Jennifer Dole: It sure has. I mean I as a practitioner ran succession planning for Fortune 500’s, and we were focused on high potentials. And it was just a percentage, a small percentage of the organization. And now what we find is people wanting to go deeper into their organization for succession planning, they want to touch on all levels, because there’s so much hidden talent in an organization.
Rhonda Taylor: And some of the lower skills are very important to the operation of the organization. And I think a great example that I can think of, that really opened my eyes to this was a large company that was in the healthcare world. And during COVID they had warehouses. And if a forklift driver didn’t show up one day, or got COVID for two weeks, it disrupted the whole, all the processes in the warehouse. So, there was a succession plan, right down to the forklift drivers.
Jennifer Dole: Amazing. It’s so important, really, to give people lots of opportunities, and that everyone sees a future within the organization. That’s what really builds the confidence as you’re going through these restructuring changes that people at all levels can see that future.

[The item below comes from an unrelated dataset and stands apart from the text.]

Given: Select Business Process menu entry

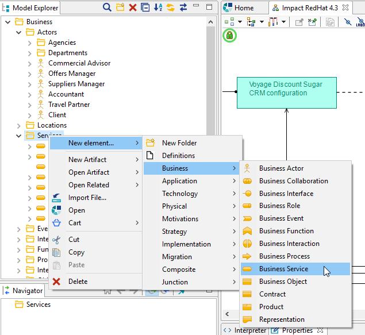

Rhonda Taylor: Jenn, you know restructuring is such a, you know, it’s almost like a company has to admit we’re not doing something right. And some people can’t see the forest for the trees there. There’s always a core in the company that says, oh, we have to restructure. But then the rest of the management team doesn’t see the problem. How do you proceed in getting a buy-in for restructuring?
Jennifer Dole: Yeah. And you know, I think when people talk about restructuring, they just have this allergic reaction to it. Right? You have these images of people being laid off, and it’s traumatic, and you’re losing work relationships, and how are you going to get things done? Restructuring doesn’t have to just be that anymore, Rhonda, right? So, the mergers and acquisitions is a form of restructuring that can be positive when you bring two organizations together, and you combine their skills for the strategy. Restructuring can be organic, where people are moving from, you know, lower demand business strategies to higher demand business strategies. So maybe it’s just about like changing the image of restructuring and normalizing it a little bit more.
Rhonda Taylor: Yeah. Jenn, you know, we just touched the tip of the iceberg, like we really haven’t gotten into the meat of at all. Another day, I hope.
Jennifer Dole: I hope so too, I enjoyed this!
Rhonda Taylor: Jenn Dole from 3Sixty Insights, thank you for being our guest on the Talent Experience.
Jennifer Dole: Thank you Rhonda!
Rhonda Taylor: This is Rhonda Taylor saying goodbye, have yourself a great week!